Blueberry Vanilla & Mascarpone Tart + Sour Cream

The weather here in Northern California has been ridiculously warm lately, making the idea of cooking or baking near a hot stove or oven sound utterly unappealing. Instead, we’ve been subsisting on takeout, air conditioning, and ice cold drinks to make it through the day. But the other afternoon, I found myself craving a decadent and rich dessert that wasn’t overly sweet. Since our local bakery only had sugar infused options like a double chocolate cake or an oversized sugar cookie + buttercream frosting, I decided to try and whip something up at home. By combining fresh blueberries with mascarpone cheese, it made for the most indulgent dish that tasted like a creamy, no bake cheesecake. And when paired with a dollop of sour cream, a sprinkle of vanilla sugar, and a crumbly graham cracker crust, this made for the perfect summer dessert. I plan on making this anytime I’m craving a quick treat, and updating it with different berries such a strawberries, blackberries, or raspberries, for a twist on this tart.

→ INFORMATION SUPPLIED
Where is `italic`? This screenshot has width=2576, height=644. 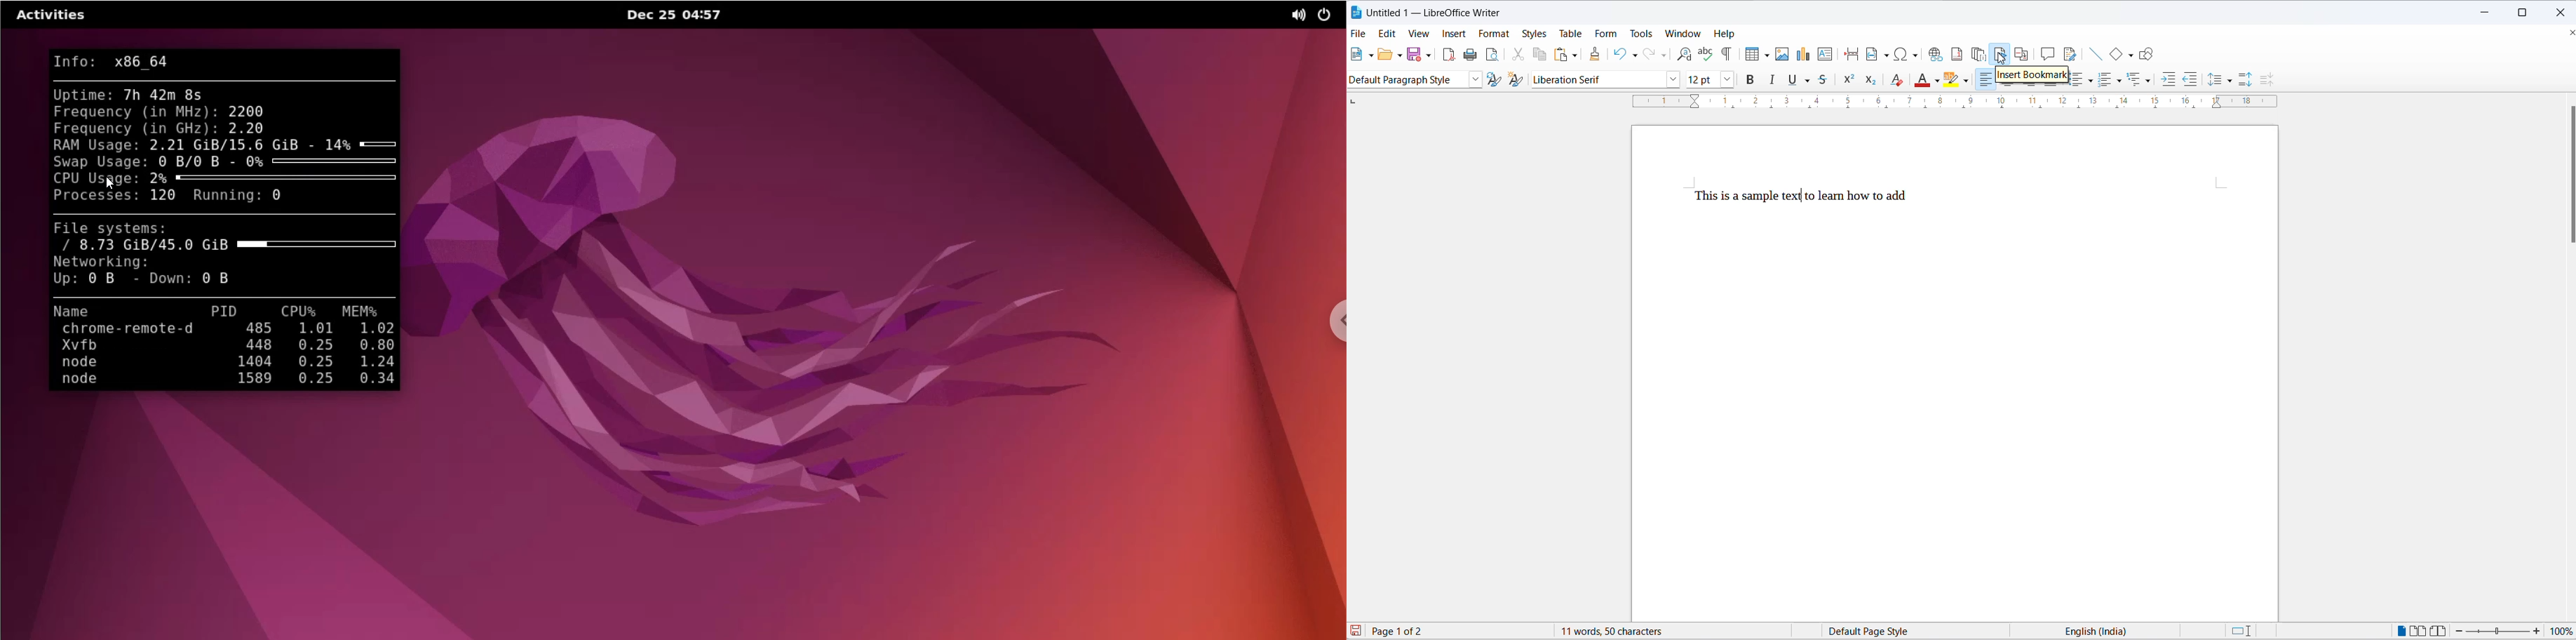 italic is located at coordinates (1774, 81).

→ CHALLENGE
In the blueberry tart text, which berries does the writer plan to use in future versions of the tart?

→ THE ANSWER
Strawberries, blackberries, or raspberries.